Publié il y a 11 ans par

10 km de trop

La commission d'athlétisme de l'UJLL-FSCF vous présente ses meilleurs voeux pour la nouvelle année et vous offre cete petite histoire à méditer.

                                               10 km de trop

 

Nous sommes le 31 décembre, la nouvelle année frappe à la porte. Vers 18 h 30, un coureur à pied, Georges, appelons le Georges, rentre de son travail.

 

Entre le garage et l’habitation principale de sa maison, Georges a aménagé une pièce, son refuge. Des étagères courent le long des murs. Face à l’unique fenêtre, donnant sur la rue, est placé une table sur laquelle trône un ordinateur Mac 27 pouces. Sur les étagères, des piles de magazines, Jogging, VO2 Mag, Zatopeck,Courir en Alsace, et même, un lot de vieux Spiridon magazine que Georges a déniché cet été sur un vide greniers pour 50 €. Quelques coupes sont également rangées sur ces étagères. On y trouve aussi, impeccablement alignés, des dizaines de paires de chaussures de course de toutes marques et couleurs.
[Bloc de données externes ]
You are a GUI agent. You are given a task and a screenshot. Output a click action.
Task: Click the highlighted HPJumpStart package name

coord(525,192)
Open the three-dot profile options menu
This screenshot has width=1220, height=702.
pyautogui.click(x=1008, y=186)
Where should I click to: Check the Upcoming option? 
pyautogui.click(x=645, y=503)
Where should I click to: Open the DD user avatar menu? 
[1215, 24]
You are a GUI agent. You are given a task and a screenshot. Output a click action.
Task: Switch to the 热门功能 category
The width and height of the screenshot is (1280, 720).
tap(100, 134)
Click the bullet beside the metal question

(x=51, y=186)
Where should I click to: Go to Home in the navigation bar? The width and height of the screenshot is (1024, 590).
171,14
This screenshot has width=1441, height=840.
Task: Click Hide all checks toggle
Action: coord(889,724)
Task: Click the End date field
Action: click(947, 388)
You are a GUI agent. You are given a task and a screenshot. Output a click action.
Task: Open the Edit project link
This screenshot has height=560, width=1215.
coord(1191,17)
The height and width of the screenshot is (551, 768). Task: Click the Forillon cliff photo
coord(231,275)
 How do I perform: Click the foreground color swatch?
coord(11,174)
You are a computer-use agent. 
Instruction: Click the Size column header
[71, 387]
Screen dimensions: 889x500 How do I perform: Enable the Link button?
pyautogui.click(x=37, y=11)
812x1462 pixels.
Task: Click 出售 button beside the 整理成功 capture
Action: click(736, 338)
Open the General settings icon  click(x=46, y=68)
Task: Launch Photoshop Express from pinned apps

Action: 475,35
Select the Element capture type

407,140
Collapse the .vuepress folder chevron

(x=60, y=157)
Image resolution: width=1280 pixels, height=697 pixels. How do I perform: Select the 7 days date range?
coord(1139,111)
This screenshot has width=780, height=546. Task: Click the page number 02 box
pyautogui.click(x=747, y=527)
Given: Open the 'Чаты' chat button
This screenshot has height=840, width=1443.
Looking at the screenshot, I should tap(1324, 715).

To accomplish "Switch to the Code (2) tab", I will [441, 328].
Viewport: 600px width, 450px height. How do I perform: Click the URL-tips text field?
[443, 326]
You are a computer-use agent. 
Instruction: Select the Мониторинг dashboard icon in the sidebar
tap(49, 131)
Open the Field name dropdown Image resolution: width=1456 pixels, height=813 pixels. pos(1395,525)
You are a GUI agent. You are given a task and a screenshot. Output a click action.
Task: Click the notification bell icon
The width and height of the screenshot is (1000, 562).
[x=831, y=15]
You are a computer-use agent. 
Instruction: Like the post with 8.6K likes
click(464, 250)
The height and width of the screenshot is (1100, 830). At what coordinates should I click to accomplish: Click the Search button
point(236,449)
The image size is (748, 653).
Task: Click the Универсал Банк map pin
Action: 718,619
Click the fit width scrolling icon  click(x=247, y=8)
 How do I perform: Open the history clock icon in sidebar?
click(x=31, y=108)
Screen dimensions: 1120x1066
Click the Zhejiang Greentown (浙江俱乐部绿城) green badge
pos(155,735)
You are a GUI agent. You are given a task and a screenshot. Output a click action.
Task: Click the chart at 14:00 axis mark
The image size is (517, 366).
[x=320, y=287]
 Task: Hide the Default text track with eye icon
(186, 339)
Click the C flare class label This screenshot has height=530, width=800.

En dessous de chaque paire figure un petit écriteau sur lequel est indiqués le nombre de kilomètres parcouru et les courses auxquelles elles ont participés. Sur la porte sont punaisés des centaines de dossards, témoins des compétitions que Georges à couru ; marathon de Paris, New York, Berlin, Barcelone, Londres, Semi de La Vantzenau, Crêtes Vosgiennes, trails de Lavoirs, etc…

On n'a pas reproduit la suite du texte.